## ZU ERLEDIGENDE ARBEIT
Kopieren Sie aus den nachstehenden Datensätzen alles von der Zeile mit „Task: Click the arrow icon on the 2023 pill“ bis hinunter zur Zeile mit „point(130,55)“, beide Zeilen eingeschlossen, Zeichen für Zeichen.

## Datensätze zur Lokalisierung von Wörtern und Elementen
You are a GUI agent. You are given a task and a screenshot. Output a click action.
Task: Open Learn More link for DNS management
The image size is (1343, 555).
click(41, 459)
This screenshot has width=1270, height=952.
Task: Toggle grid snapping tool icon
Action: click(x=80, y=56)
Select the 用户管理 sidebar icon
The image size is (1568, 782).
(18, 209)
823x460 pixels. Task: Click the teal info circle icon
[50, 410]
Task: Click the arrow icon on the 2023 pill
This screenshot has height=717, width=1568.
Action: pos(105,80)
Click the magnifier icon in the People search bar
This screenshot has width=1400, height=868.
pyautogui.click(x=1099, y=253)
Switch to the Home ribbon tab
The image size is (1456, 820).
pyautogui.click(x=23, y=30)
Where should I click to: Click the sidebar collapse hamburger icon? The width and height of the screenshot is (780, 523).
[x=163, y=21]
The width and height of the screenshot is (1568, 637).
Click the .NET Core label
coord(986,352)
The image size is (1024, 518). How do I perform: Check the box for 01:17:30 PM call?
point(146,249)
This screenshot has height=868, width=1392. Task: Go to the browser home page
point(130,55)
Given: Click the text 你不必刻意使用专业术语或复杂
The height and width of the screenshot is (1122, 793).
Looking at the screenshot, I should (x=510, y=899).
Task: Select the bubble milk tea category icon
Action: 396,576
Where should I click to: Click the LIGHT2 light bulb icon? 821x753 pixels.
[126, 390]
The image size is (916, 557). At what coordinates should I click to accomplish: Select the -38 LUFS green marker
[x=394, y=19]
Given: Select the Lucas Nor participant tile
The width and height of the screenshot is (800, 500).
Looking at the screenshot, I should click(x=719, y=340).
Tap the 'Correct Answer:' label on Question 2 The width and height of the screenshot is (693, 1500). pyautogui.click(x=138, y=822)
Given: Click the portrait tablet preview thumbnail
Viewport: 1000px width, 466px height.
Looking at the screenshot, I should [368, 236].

## ANTWORT
Task: Click the arrow icon on the 2023 pill
This screenshot has height=717, width=1568.
Action: pos(105,80)
Click the magnifier icon in the People search bar
This screenshot has width=1400, height=868.
pyautogui.click(x=1099, y=253)
Switch to the Home ribbon tab
The image size is (1456, 820).
pyautogui.click(x=23, y=30)
Where should I click to: Click the sidebar collapse hamburger icon? The width and height of the screenshot is (780, 523).
[x=163, y=21]
The width and height of the screenshot is (1568, 637).
Click the .NET Core label
coord(986,352)
The image size is (1024, 518). How do I perform: Check the box for 01:17:30 PM call?
point(146,249)
This screenshot has height=868, width=1392. Task: Go to the browser home page
point(130,55)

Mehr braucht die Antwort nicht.